When Duriel Harris isn’t busy with her teaching, she is hard at work writing and performing poetry. Harris, an assistant professor of English, was recently named a Fellow of the Pan African Literary Forum, a weeklong workshop that will be held in Ghana in the summer of 2008.

A distinguished and celebrated poet, Harris has been a guest lecturer at Sarah Lawrence College and Adelphi University.  Her poetry has been featured in numerous journals and anthologies.  Her book, Drag, is a compilation of her poetry – a talent and a passion that she discovered as an undergraduate at Yale University.

Harris is also a talented musician.  Since 2001, she has been performing with Douglas Ewart and Inventions, a Chicago-based jazz ensemble.  The band intends to release an album in the fall, titled Velvet Fire.  In performance, Harris shares her poetry, in true improvisational form.  One of three female vocalists in the band, she also plays percussion instruments, ranging from the cabasa to agogo bells. 

Harris’s relationship with sound is reflected in her research.  She is working on “AMNESIAC,” a media art project that will include a book-length poetry collection, DVD, a Web site and sound recording.  “I am exploring narrative, linguistic, graphic and performative textuality in the effort to create poems that are paradigms for and means of recovery from traumatic memory loss,” says Harris.

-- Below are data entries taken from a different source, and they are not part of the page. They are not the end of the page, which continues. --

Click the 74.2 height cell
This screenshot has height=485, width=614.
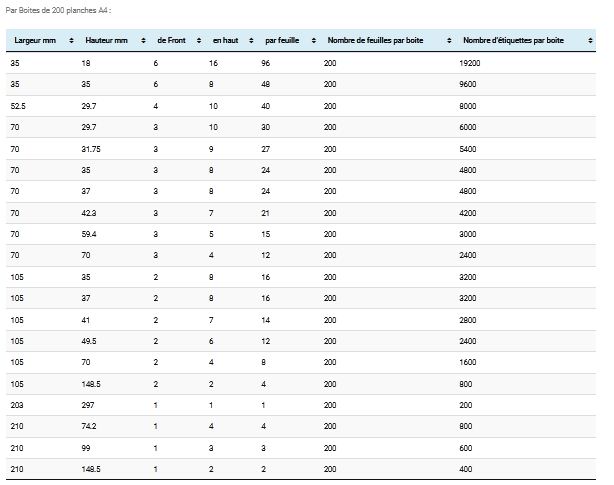click(89, 427)
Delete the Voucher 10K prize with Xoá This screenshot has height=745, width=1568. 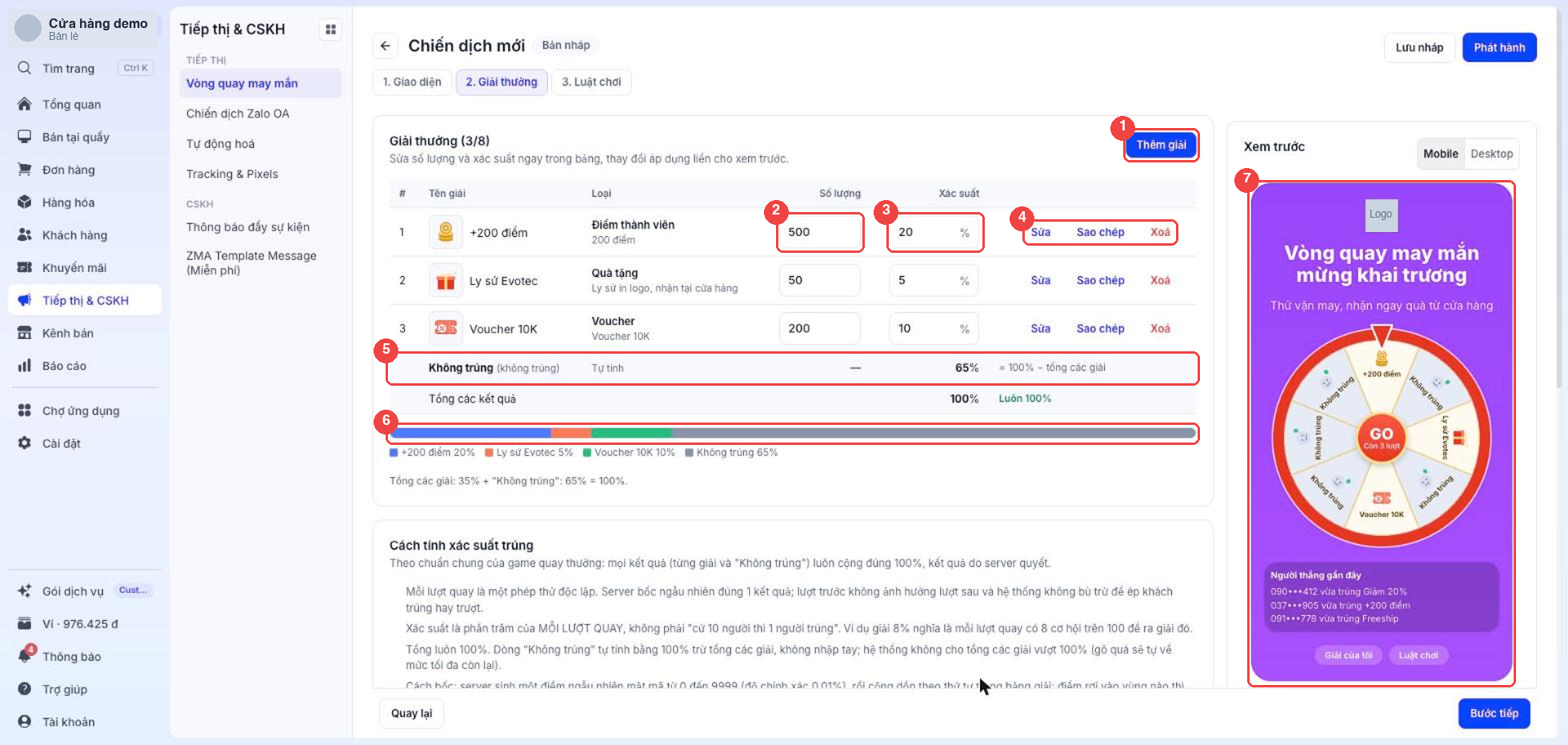(x=1160, y=329)
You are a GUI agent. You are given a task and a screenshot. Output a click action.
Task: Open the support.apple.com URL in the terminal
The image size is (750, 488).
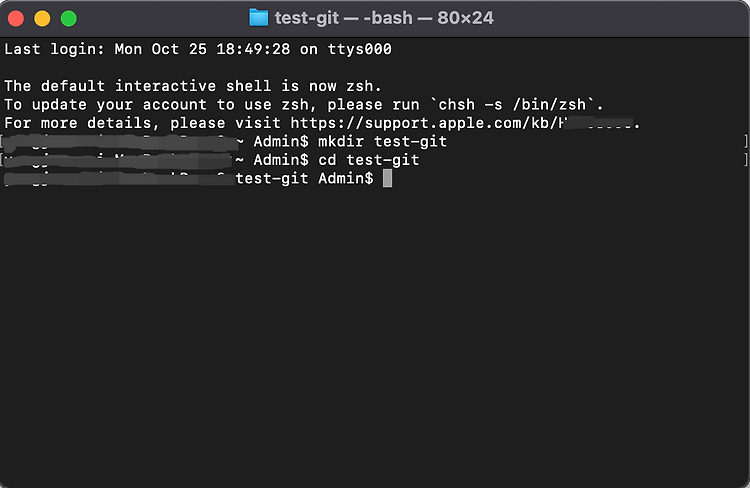pyautogui.click(x=464, y=123)
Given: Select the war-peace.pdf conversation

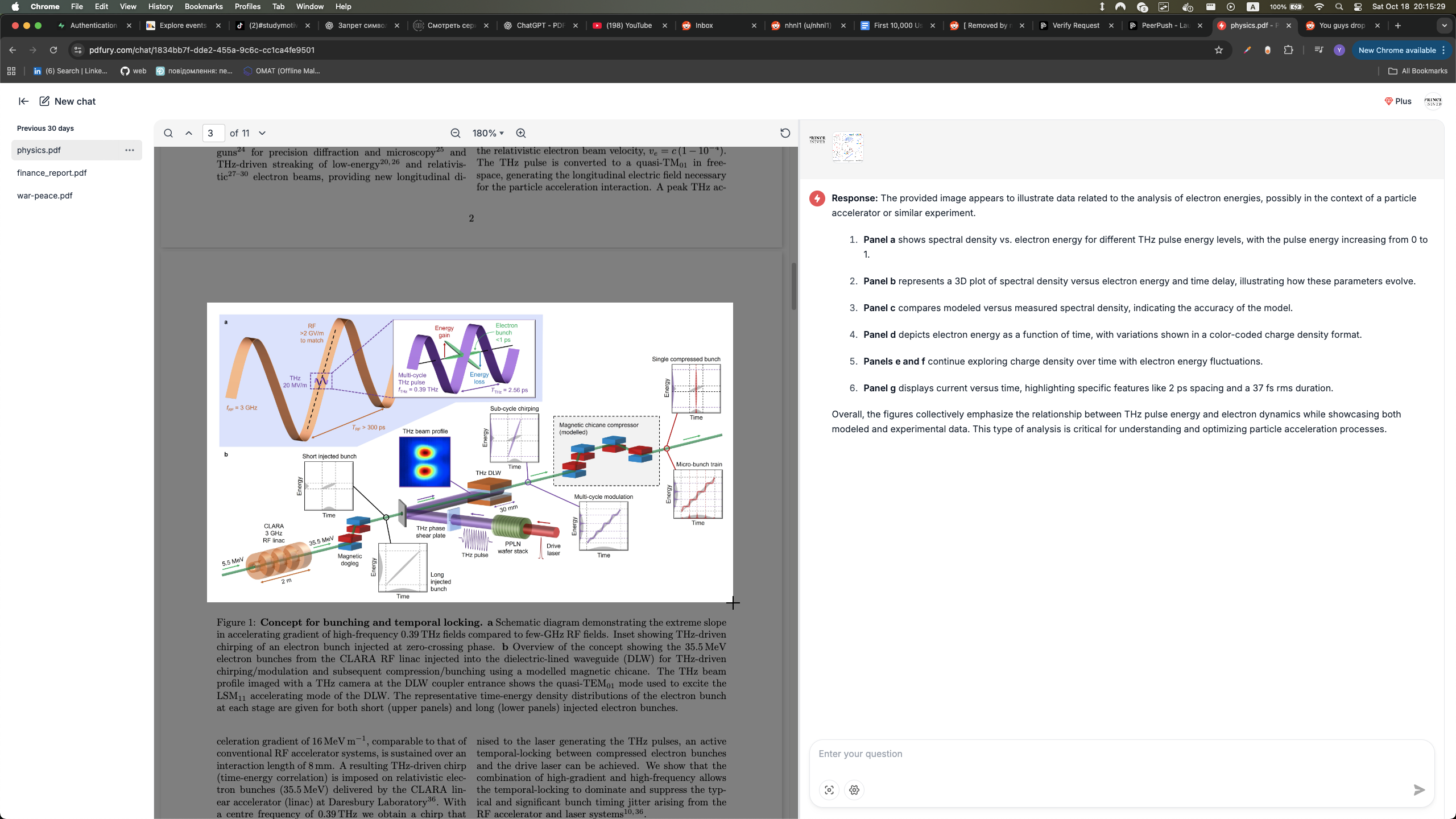Looking at the screenshot, I should [x=46, y=196].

Harris received her M.A. from New York University and the Ph.D. from the University of Illinois.  She says graduate study gave her the opportunity to connect with other artists, broadening her horizons and opening the doors to a new world of creativity.

Harris is as passionate about teaching as she is about music and poetry. “It’s been rewarding to build relationships through the collective experience of grappling with ideas,” she says.  As a poet, musician and professor, “I hope to continuously outshine myself and to keep growing,” Harris proclaims.